* TEXT PASSAGE:
== == ==

A. I think Jim covered this pretty well. Both processes have found their way to implants for different reasons. The thermal spray process can be applied to produce a coarse profile for better bonding of the implant. There is also a plasma spray for HA [Ed. note: HA = hydroxyapatite] that is widely used. The PVD process is used on the socket side to minimize friction against the mating polymer end plate. Diamond like carbon (DLC) coatings is currently in use. There are also ion implantation modes that are being investigated that is another type of surface modification apart from PVD.

A. Actually, the wear surfaces of knee and hip joints have been ion implanted in production for over 15 years. There has been some hesitation on the part of providers to PVD coat the wear joints for fear that the coating could delaminate, with the hard coating material trapping between the bone and prosthesis, or get caught between the wearing surfaces and rapidly abrade the polyethylene. Ion implantation is not a coating, so there can be no delamination, hence its early acceptance. It has proven particularly effective on prostheses where the wear surface is titanium. In fact, titanium wear surfaces don't last very long if they are not ion implanted, leading a number of companies to use cobalt-chrome alloys for the wear surfaces.

! Thanks for the replies. The information was very helpful and I found a good article on vacuum coating applications on the SVC website!

== == ==

* DATA UNDER STUDY:
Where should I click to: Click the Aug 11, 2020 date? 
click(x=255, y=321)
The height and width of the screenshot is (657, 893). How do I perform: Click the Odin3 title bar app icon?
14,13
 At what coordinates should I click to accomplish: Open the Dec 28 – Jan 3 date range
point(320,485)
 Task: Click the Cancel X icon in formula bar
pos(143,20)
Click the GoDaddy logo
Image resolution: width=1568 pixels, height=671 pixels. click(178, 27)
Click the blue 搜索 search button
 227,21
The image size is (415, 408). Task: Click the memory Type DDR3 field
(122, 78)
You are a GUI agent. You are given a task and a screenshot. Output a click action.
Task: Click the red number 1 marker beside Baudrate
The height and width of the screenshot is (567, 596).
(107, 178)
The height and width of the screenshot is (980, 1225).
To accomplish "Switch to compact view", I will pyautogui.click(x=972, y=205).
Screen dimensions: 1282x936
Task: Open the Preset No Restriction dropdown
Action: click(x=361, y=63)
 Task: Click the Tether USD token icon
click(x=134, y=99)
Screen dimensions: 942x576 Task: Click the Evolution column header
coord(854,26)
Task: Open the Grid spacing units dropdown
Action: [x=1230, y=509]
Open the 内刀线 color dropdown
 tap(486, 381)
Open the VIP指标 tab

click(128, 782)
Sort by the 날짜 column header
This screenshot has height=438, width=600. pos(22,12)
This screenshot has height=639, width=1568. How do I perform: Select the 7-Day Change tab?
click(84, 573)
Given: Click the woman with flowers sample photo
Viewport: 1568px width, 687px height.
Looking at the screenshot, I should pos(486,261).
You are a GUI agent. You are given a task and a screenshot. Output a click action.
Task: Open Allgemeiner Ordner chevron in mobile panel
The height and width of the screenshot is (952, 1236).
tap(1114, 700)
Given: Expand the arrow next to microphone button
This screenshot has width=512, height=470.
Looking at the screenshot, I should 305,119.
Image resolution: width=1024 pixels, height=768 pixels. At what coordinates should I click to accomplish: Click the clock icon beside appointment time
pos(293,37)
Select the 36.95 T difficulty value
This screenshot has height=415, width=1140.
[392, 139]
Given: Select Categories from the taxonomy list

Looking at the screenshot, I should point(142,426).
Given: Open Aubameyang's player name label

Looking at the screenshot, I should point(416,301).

== == ==

* ACTIVITY LIST:
a: In the thread on implant coatings, for how long have the wear surfaces of knee and hip joints been ion implanted in production?
b: Say whether each statement agrees with the thread on implant coatings, and quote the deciding words: (i) PVD is used on the socket side to reduce friction. (ii) Ion implantation is a type of coating. (iii) Titanium wear surfaces last a long time without ion implantation.
c: Please carry the thread on implant coatings forward from its final sentence.

* RESULTS OF THE EXERCISE:
a: For over 15 years.

b:
(i) Yes: "The PVD process is used on the socket side to minimize friction against the mating polymer end plate."
(ii) No: "Ion implantation is not a coating, so there can be no delamination"
(iii) No: "titanium wear surfaces don't last very long if they are not ion implanted"

c:
The weaker bond with plasma spraying seems to correspond with concerns regarding the coating coming off on orthopedic and dental implants. For dental implants, the use of HA and TPS coated products has decreased, while sand-blasted and acid etched implants have increased. Other companies have been looking at other technologies such as sputtering to achieve a roughened implant surface.

A. From what I've been told, the problem with HA is that the body eats it. After a few years, the HA is gone. This sometimes leaves gaps between the bone and implant, which is very bad.

A. I agree that body eats HA applied on implants. However, the main aim to put HA on implants is to facilitate fast growth of bone cells for fast healing.
As mentioned in previous post Diamond like Carbon (DLC) or in layman term called as graphite coating is best coating for implants considering its benevolent properties.This coating protects the implants from wearing,prevents sticking of blood cells and is inert to body fluids. However more research is still being carried out to understand DLC. In some cases Titanium Nitride can also serve as a candidate for bio implants.

A. I can only speak for dental implants, but HA coating fell out of use for two reasons: the HA would tend to fuse better to the bone than to the implant itself, and with high occlusal loads (excessive biting forces in some individuals/sites in the mouth), the HA would break off of the implant.

Secondly, HA coating is very susceptible to penetration by dental plaque, consisting of oral bacteria and their endotoxins. If the roughened HA surface of a dental implant becomes exposed due to some initial or peri-implantitis bone loss, the tendency was for further bone loss to occur because the implant surface could not be adequately cleaned or decontaminated, leading to more inflammation and eventually greater bone loss.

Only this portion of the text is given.